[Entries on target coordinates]
☆ ☆ ☆ ☆
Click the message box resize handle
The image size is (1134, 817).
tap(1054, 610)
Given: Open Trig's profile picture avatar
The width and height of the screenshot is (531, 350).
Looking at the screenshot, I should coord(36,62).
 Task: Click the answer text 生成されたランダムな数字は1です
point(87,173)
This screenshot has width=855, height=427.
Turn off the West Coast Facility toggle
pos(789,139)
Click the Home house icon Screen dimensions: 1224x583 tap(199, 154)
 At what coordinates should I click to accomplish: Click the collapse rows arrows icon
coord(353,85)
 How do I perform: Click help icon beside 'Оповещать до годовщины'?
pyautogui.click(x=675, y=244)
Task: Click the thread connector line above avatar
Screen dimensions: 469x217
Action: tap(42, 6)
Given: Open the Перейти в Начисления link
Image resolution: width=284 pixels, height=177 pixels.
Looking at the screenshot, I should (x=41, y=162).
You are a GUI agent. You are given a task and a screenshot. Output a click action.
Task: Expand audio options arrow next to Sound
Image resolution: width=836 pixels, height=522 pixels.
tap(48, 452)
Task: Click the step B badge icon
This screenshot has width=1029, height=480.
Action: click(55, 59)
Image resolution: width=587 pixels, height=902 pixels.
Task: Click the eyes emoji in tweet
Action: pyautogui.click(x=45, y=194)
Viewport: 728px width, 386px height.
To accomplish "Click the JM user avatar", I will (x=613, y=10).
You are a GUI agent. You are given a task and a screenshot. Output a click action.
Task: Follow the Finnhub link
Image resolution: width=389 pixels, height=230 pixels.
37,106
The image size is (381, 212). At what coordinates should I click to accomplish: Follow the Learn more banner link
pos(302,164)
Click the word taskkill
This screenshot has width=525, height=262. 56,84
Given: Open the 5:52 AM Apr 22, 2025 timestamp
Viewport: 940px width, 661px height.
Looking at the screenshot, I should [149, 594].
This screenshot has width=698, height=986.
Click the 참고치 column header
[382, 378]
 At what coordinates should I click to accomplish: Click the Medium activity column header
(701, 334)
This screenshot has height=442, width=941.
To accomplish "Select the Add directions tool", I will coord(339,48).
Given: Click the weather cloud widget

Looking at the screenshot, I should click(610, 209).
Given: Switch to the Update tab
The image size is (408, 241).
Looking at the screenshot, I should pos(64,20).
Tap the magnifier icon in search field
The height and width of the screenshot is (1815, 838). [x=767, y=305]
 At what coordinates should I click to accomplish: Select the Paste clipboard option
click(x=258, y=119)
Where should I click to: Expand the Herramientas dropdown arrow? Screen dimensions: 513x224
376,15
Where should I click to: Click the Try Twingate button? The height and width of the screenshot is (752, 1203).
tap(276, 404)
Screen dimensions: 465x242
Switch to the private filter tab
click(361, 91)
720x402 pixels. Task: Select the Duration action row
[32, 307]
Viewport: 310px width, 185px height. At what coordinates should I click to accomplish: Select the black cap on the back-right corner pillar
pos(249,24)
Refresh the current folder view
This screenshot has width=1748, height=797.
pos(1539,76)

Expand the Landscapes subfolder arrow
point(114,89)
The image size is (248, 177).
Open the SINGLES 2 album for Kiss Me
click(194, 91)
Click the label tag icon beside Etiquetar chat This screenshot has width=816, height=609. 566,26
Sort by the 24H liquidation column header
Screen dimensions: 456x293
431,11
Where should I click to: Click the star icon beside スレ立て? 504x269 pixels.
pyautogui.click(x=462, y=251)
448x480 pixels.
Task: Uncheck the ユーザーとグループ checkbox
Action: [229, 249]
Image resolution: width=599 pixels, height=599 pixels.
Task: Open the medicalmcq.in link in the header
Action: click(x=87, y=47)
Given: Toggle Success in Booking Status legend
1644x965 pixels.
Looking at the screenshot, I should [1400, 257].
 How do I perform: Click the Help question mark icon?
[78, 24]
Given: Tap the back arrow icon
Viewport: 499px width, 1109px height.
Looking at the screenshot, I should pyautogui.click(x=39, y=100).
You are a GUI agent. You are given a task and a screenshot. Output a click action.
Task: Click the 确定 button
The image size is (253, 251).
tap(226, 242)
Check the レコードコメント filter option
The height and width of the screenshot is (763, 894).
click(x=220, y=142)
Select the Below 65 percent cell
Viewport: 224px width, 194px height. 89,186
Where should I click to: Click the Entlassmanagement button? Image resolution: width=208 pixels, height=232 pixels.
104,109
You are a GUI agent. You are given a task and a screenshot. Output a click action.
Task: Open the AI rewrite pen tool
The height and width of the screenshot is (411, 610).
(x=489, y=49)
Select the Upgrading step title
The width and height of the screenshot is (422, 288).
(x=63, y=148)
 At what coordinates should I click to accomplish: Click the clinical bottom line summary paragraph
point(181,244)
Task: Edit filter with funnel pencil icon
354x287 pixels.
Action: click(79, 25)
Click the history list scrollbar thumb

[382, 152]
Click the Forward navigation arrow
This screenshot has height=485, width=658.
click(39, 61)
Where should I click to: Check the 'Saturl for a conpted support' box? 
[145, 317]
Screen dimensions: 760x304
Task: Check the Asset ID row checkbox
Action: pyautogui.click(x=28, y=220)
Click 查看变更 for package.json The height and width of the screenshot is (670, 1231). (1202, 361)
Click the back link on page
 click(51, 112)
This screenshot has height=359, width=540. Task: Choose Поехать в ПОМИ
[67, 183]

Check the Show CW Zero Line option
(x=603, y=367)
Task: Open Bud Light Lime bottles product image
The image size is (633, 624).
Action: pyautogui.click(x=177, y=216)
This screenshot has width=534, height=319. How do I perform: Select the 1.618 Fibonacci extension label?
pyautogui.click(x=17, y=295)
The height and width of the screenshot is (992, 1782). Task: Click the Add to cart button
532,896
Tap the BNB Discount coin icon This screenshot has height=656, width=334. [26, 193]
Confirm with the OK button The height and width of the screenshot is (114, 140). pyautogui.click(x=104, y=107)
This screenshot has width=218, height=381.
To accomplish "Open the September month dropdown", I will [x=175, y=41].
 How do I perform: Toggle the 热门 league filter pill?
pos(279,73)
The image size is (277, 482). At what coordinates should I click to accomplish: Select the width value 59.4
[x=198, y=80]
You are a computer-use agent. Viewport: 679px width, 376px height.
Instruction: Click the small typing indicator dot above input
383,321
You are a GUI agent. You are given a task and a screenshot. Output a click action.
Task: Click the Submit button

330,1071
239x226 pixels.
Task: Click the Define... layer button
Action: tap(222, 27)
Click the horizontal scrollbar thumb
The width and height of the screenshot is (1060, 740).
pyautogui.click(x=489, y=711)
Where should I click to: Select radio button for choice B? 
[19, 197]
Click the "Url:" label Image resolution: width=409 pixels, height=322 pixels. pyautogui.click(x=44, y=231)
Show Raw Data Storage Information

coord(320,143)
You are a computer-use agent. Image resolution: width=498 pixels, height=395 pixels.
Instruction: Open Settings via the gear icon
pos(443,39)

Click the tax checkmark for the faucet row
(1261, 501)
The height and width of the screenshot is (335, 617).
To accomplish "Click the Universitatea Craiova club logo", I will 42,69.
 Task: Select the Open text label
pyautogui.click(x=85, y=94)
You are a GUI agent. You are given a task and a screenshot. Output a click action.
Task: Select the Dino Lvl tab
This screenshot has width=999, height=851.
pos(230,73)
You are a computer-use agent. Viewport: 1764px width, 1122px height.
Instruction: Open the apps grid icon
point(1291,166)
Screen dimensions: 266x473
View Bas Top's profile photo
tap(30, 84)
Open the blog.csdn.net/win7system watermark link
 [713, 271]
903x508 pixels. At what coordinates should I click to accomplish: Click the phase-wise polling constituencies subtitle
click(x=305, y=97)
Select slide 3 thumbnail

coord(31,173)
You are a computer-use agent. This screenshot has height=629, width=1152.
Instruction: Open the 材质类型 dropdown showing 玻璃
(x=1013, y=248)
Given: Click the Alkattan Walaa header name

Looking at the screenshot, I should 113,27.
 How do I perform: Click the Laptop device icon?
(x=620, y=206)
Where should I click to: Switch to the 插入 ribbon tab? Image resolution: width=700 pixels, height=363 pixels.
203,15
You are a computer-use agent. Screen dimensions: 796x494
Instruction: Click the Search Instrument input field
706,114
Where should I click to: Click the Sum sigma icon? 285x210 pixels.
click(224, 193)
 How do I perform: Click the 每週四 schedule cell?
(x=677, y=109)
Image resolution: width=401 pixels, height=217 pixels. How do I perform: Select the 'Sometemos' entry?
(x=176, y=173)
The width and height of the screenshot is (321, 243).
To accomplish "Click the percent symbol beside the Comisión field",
☆ ☆ ☆ ☆
## [EXERCISE REQUIREMENTS]
Retype everything in the records from the line containing "Task: Click the step B badge icon" down to the line containing "pos(302,164)", both of those lines included, with every character unchanged.

## [WRITTEN REPLY]
Task: Click the step B badge icon
This screenshot has width=1029, height=480.
Action: click(55, 59)
Image resolution: width=587 pixels, height=902 pixels.
Task: Click the eyes emoji in tweet
Action: pyautogui.click(x=45, y=194)
Viewport: 728px width, 386px height.
To accomplish "Click the JM user avatar", I will (x=613, y=10).
You are a GUI agent. You are given a task and a screenshot. Output a click action.
Task: Follow the Finnhub link
Image resolution: width=389 pixels, height=230 pixels.
37,106
The image size is (381, 212). At what coordinates should I click to accomplish: Follow the Learn more banner link
pos(302,164)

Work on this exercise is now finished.